International flights now allowed in Agra
Tourism is set to boom this winter in the Taj city, with the union defence and civil aviation ministries green-signalling the landing of direct international flights at the local Kheria airport, an important base of the Indian Air Force.
File photo of the Taj Mahal in Agra (PIC/AFP)
For decades, the tourism bodies of Agra had been alleging that the strong Delhi lobbies of hoteliers and travel agents were sabotaging moves for upgradation of the Agra airport and obstructing landing of international flights.
But for the past one year, under pressure from local tourism bodies, Congress politicians, local MPs and MLAs and citizens' groups - "there were a series of interactions, delegations calling on central ministers, and media support" - there has been a change in perception and a whole lot of "imaginary fears" were removed, say tourism industry leaders of the Taj city.
The last round of meeting with senior defence ministry officials, three days ago, ironed out the remaining differences, particularly one relating to the repair and maintenance of one runway that needs to be used for bigger planes this winter, tourism sources said.
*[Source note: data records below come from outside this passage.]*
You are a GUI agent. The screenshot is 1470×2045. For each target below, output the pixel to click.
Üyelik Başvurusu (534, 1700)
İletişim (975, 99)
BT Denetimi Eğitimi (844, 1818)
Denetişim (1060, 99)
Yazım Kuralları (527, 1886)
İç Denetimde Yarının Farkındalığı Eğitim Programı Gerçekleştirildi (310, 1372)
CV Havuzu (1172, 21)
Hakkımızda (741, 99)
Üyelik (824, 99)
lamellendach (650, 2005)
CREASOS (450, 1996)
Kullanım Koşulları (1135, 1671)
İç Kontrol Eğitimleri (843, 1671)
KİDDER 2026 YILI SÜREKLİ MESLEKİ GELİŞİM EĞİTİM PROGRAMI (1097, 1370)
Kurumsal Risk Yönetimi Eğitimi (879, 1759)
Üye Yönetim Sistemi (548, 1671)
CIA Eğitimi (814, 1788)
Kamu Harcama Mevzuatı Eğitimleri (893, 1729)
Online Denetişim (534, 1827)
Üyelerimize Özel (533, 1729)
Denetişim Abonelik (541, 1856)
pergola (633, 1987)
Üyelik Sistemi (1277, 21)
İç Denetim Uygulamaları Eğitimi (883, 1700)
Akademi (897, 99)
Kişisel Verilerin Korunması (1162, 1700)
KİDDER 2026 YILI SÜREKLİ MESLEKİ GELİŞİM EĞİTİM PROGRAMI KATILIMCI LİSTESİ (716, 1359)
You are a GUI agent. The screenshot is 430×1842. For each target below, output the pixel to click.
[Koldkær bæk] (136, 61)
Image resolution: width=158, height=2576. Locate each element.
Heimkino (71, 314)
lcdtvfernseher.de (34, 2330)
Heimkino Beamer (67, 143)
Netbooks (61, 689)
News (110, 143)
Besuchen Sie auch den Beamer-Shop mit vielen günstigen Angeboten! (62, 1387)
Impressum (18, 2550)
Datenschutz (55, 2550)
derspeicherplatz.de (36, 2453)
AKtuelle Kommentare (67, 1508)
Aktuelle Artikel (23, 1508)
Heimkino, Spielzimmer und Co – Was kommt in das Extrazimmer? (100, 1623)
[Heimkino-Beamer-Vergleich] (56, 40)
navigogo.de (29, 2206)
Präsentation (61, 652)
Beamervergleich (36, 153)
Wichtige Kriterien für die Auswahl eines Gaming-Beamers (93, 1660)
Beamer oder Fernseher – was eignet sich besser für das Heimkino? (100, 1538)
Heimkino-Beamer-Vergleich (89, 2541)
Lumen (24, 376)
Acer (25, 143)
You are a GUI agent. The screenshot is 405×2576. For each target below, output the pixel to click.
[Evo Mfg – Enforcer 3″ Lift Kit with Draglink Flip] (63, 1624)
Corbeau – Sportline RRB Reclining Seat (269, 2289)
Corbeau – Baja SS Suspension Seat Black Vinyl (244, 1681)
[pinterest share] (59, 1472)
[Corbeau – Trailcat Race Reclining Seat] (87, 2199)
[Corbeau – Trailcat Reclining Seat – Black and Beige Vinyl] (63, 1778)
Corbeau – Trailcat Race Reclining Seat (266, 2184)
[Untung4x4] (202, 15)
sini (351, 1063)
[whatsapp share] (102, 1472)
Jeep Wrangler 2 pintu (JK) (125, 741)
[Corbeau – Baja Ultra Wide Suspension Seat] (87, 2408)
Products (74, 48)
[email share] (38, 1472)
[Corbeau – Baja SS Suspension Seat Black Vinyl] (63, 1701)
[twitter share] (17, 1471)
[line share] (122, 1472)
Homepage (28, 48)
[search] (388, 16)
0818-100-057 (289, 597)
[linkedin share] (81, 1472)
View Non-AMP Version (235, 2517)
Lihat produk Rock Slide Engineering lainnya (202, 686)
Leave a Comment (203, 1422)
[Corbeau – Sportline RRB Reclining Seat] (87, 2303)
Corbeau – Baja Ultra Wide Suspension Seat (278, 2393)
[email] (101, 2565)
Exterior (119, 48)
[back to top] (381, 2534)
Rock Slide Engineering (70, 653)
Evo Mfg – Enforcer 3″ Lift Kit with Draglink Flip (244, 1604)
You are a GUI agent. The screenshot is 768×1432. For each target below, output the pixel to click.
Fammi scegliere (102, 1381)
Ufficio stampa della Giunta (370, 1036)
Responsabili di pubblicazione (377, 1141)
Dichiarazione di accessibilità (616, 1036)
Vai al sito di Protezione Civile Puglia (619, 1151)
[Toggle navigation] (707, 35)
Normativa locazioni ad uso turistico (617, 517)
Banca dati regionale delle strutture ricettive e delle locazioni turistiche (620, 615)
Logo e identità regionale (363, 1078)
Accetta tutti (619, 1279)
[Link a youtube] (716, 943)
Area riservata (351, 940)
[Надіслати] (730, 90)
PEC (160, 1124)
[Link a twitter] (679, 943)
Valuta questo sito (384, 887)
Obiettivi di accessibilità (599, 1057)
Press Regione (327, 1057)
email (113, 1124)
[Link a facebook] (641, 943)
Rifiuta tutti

Rajiv Tiwari, a senior industry leader, told IANS: "The defence minister and the secretary-level officials have taken a positive view and now allowed the use of the runway for scheduled chartered flights. We have submitted several alternative proposals for creating amenities and the construction of a safe corridor to the air strip which is used by the air force."
Surprisingly even with all the claimed restrictions and talk of lack of air connectivity in Agra, the local Kheria airport, according to airport director Kuldip Singh, received a record 800-plus charters last year. The number of tourists visiting Agra crossed the five-million mark.
Even the civil aviation ministry, on its part, maintains that the permission was granted in principle due to the presence of technical and industrial prerequisites required for international operations.
"The ministry has taken several technical points and industry views into consideration before granting the permission," a senior Civil Aviation Ministry official told IANS.
According to the official, the addition of night landing facility aided by an instrument landing system (ILS) was one of the biggest support points for allowing direct international service to the airport.
"Though some challenges like terminal and parking facility remain, the major areas like night landing, emergency services have been taken care of by the Airport Authority of India. We hope that upgradation will continue, making it a world-class tourist airport hub," the official added.
While allowing "already scheduled charter flights" to land at the Kheria airport, the defence ministry has rejected the suggestion to postpone construction and maintenance work of the air strip, with the longer one meant to be used by bigger planes. Air force sources said the repairs would be completed by March 31.
The tourism-based business community in Agra further said the move can lead to 10 million-plus visitors coming to the Taj city every year.
"If one added the free entrants to the Taj Mahal, the under-15 and the devouts who offered prayers on Fridays and during the annual Shah Jahan Urs, plus other holidays, the number of visitors could be around 10 million," says Sandip Arora, former president of the Agra Hotels and Restaurants Association.
"If you look at the issue objectively, it really makes no sense for foreign tourists to get off at the Palam airport and then waste at least half a day to reach Agra by road. If a tourist came straight to the Kheria airport which is hardly 10 km from the Taj Mahal, he would save a lot of time and expenses, and perhaps see more monuments other than the Taj Mahal," adds Surendra Sharma, a senior hotelier of Agra.